(Material for this exercise begins)
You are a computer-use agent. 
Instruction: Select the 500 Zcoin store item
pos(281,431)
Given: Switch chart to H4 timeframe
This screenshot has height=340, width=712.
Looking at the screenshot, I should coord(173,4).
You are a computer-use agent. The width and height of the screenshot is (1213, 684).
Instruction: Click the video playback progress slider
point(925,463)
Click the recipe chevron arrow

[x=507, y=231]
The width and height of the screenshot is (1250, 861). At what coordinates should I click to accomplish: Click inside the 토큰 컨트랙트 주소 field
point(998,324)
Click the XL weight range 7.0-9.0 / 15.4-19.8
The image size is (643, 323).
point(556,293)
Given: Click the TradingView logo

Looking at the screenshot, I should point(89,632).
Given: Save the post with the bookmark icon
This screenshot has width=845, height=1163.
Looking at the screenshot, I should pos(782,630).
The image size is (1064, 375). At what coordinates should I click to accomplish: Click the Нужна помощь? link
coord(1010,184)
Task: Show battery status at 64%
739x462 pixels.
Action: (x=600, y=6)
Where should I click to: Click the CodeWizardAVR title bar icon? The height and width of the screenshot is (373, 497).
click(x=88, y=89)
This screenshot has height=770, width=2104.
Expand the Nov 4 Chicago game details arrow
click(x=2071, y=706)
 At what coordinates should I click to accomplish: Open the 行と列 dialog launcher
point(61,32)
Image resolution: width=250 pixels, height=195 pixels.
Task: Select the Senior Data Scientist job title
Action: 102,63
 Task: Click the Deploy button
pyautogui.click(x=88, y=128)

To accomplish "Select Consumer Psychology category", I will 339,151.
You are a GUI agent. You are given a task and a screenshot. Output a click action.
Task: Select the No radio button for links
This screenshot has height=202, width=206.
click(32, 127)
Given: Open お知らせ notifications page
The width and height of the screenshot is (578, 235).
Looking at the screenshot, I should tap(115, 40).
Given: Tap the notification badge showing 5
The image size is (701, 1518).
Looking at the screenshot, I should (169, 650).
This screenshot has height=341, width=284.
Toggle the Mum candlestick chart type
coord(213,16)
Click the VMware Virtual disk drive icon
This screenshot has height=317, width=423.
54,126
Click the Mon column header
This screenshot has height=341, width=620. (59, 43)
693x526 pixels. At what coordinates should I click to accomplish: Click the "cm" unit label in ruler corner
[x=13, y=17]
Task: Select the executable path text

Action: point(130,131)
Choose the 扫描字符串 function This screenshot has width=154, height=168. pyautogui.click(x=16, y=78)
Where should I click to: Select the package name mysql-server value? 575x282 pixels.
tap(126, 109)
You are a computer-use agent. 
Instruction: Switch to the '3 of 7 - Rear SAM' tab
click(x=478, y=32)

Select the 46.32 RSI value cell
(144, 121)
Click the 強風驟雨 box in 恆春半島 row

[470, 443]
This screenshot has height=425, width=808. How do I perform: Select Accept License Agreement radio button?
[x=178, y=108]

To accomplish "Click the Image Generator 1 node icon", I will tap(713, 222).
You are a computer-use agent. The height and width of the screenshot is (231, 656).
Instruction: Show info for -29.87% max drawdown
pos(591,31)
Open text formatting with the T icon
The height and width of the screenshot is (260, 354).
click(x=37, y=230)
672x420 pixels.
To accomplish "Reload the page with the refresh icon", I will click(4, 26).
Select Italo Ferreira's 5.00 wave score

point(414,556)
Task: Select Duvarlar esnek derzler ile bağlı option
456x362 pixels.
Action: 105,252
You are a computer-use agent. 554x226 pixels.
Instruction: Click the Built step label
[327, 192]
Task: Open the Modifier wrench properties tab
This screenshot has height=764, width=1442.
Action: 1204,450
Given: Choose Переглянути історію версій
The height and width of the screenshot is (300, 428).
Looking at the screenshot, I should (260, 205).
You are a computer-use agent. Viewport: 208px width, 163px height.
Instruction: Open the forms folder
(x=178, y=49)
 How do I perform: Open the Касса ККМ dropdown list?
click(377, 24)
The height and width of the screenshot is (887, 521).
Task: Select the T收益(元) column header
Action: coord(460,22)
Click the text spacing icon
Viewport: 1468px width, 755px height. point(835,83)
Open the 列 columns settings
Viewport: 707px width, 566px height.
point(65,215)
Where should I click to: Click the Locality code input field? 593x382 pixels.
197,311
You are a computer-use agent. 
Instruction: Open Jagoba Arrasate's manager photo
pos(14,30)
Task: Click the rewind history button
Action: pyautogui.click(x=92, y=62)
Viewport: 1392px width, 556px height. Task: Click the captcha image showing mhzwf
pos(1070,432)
(Material for this exercise ends)
◆ What the task requires
From the entries above, copy every line where the word "computer" shows up.

◆ Response below
You are a computer-use agent. 
You are a computer-use agent. The width and height of the screenshot is (1213, 684).
You are a computer-use agent. 
You are a computer-use agent. The height and width of the screenshot is (231, 656).
You are a computer-use agent. 554x226 pixels.
You are a computer-use agent. Viewport: 208px width, 163px height.
You are a computer-use agent. 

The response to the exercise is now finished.